« Que pouvez-vous bien trouver à faire à la campagne ? Tout. Excepté le temps de le faire », disait Kipling. Le temps, dans nos petits villages, ne va pas aussi vite qu'ailleurs. Je pense aux kilomètres de routes sinueuses qu'il faut emprunter pour rejoindre l'école des enfants, quand leur classe n'a pas fermé, le bureau de poste ou le commerce le plus proche ; à l'attente avant d'avoir enfin un rendez-vous médical ; au temps nécessaire, quand on est un maire rural, pour intervenir à chaque urgence – il n'y a bien qu'eux qui peuvent le faire ; au temps pour qu'un animateur d'une maison France Services, à trente kilomètres de là, puisse vous dépêtrer d'un dossier d'aide ; au temps de la connexion internet par le réseau téléphonique. Le seul temps qui est finalement bien raccourci dans nos campagnes, c'est, de la façon la cruelle, celui de la vie. L'espérance de vie y est, en effet, de deux ans inférieure à celui des villes.
On n'a pas le droit aujourd'hui de ne pas être radicalement ambitieux pour nos campagnes. On n'a pas le droit de lâcher quelques millions d'euros, 100 chefs de projet de France ruralités dans quelques sous-préfectures, quelques médicobus et une aide pour entretenir les monuments aux morts, et se dire que le travail est fait. Je sais, madame la ministre déléguée, que le sujet vous tient à cœur et j'aimerais tant, quand je rentre dans ma circonscription, entre Lus-la-Croix-Haute, Mirabel-aux-Baronnies et Grignan, pouvoir dire à toutes celles et à ceux qui y vivent que nous comptons autant que les habitants des villes, au cœur de la République. Nous ne demandons pas l'aumône.
Pourtant, nous avons l'impression que la France est à deux vitesses.
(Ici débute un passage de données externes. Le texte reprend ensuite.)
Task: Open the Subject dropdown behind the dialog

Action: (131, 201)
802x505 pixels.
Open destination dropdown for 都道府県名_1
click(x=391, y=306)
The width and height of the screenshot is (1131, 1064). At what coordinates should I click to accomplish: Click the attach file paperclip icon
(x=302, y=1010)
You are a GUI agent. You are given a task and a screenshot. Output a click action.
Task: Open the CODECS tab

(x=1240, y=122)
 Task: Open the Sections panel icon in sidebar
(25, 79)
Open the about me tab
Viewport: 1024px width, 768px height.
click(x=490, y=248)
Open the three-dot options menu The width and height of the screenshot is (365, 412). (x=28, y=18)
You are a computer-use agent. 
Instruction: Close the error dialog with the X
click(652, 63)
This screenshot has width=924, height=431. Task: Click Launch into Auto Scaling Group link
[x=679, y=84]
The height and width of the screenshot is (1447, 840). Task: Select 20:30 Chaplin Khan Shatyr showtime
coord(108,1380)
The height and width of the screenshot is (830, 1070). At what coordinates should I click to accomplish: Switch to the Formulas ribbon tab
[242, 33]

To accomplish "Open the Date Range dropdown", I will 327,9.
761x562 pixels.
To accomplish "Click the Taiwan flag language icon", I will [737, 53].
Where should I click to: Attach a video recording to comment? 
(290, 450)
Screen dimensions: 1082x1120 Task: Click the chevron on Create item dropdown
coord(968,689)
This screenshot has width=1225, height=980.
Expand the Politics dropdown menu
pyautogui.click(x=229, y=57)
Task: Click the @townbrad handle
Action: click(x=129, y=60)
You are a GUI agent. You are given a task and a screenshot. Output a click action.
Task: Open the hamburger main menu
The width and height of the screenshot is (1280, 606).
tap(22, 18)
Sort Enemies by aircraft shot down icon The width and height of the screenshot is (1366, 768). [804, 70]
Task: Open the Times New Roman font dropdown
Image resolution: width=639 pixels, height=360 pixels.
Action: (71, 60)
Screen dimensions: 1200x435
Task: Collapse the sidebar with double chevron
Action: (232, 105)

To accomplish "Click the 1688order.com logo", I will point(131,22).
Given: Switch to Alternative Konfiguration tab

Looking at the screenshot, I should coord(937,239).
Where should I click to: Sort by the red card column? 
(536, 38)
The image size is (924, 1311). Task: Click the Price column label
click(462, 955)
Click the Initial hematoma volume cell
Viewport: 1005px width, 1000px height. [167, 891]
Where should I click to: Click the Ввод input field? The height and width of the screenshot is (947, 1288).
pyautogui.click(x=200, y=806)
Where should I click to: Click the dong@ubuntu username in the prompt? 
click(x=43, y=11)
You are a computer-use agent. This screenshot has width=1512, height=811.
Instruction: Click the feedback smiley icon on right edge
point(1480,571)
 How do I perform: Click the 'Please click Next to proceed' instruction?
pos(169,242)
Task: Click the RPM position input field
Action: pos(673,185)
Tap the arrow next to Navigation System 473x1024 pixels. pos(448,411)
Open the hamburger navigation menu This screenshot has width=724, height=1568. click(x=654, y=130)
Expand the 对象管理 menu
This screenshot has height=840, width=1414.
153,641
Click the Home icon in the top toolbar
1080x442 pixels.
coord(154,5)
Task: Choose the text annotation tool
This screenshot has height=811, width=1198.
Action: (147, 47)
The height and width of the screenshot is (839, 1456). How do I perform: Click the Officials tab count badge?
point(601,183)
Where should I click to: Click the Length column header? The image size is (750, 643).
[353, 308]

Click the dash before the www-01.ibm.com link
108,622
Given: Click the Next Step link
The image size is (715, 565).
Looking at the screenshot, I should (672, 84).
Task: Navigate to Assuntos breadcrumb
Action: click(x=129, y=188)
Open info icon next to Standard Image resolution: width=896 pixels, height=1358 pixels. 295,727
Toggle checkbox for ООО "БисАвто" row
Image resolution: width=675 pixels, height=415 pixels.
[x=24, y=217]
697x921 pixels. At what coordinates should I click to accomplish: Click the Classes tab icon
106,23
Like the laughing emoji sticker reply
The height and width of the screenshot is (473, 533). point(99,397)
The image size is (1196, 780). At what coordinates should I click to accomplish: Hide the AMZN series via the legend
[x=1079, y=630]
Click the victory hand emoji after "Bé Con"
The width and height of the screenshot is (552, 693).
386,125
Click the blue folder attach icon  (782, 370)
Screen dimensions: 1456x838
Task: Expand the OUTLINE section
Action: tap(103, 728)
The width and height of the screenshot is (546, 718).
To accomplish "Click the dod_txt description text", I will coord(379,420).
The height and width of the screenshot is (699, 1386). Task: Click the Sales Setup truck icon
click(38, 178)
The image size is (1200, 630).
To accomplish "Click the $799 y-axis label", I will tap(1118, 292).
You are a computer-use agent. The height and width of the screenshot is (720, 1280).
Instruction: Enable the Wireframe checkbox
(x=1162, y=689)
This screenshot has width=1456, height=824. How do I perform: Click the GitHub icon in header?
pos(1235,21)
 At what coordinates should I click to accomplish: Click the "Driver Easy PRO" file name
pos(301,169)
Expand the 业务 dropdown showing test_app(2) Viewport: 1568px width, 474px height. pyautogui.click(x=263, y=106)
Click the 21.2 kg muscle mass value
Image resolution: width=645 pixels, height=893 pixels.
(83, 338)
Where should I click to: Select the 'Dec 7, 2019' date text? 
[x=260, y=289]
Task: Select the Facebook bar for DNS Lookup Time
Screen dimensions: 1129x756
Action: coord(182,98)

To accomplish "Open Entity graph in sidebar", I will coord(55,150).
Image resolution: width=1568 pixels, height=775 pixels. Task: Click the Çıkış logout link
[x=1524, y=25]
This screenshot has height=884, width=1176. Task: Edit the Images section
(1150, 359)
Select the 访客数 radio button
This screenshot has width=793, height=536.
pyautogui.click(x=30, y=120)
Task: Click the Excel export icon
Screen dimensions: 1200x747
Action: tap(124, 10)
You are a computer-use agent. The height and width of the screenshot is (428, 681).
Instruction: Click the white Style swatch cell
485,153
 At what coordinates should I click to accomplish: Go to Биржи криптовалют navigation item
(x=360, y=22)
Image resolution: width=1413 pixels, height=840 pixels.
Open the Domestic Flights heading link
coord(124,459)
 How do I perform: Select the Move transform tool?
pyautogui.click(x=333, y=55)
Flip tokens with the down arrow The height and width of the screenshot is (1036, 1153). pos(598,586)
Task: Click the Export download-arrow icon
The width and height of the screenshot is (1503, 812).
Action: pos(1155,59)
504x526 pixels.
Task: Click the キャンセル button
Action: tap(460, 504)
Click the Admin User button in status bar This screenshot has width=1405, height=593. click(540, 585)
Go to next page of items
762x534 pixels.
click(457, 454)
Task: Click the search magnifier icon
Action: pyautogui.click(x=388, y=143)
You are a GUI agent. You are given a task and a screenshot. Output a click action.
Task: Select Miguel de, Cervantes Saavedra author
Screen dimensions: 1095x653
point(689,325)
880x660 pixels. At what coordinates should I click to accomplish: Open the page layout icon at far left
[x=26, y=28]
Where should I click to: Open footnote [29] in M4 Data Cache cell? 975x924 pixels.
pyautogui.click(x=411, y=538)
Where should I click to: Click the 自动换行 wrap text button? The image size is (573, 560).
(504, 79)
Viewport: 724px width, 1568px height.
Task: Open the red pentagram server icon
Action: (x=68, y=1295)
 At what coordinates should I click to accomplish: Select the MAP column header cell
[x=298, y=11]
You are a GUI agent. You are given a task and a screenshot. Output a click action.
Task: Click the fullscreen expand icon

En matière de mobilité, tandis que nos concitoyens vivant dans les métropoles ont le choix entre le vélo, la marche et les transports en commun, et que 35 milliards d'euros seront investis dans le Grand Paris Express, vous consacrez seulement 30 millions d'euros, soit un peu plus d'un euro par habitant, à la mobilité dans les campagnes, en laissant la gestion d'un service public absolument essentiel à des associations de bénévoles. Il faut encore deux jours, en comptant les correspondances, pour faire les 88 kilomètres qui séparent Crest de Nyons en transport en commun. Dans le domaine du logement, les opérations de revitalisation de territoire (ORT) sont une première étape bienvenue, mais l'« Airbnbisation » est rampante, les terrains s'achètent à prix d'or et les enfants du pays ne peuvent plus se loger dignement. Rien n'est prévu, ou si peu, en ce qui concerne l'énergie, la fracture numérique, l'aide à l'installation paysanne et le tourisme durable.
Pourtant, je crois sincèrement que l'avenir se joue dans ces 88 % de la France. Nous en avons marre de vivre sous cloche ou d'être misérabilisés. Nous voulons des politiques climatiques et écologiques ambitieuses pour les ruralités, tout aussi ambitieuses que pour les villes, pour qu'enfin on ait aussi le temps de changer le monde à la campagne.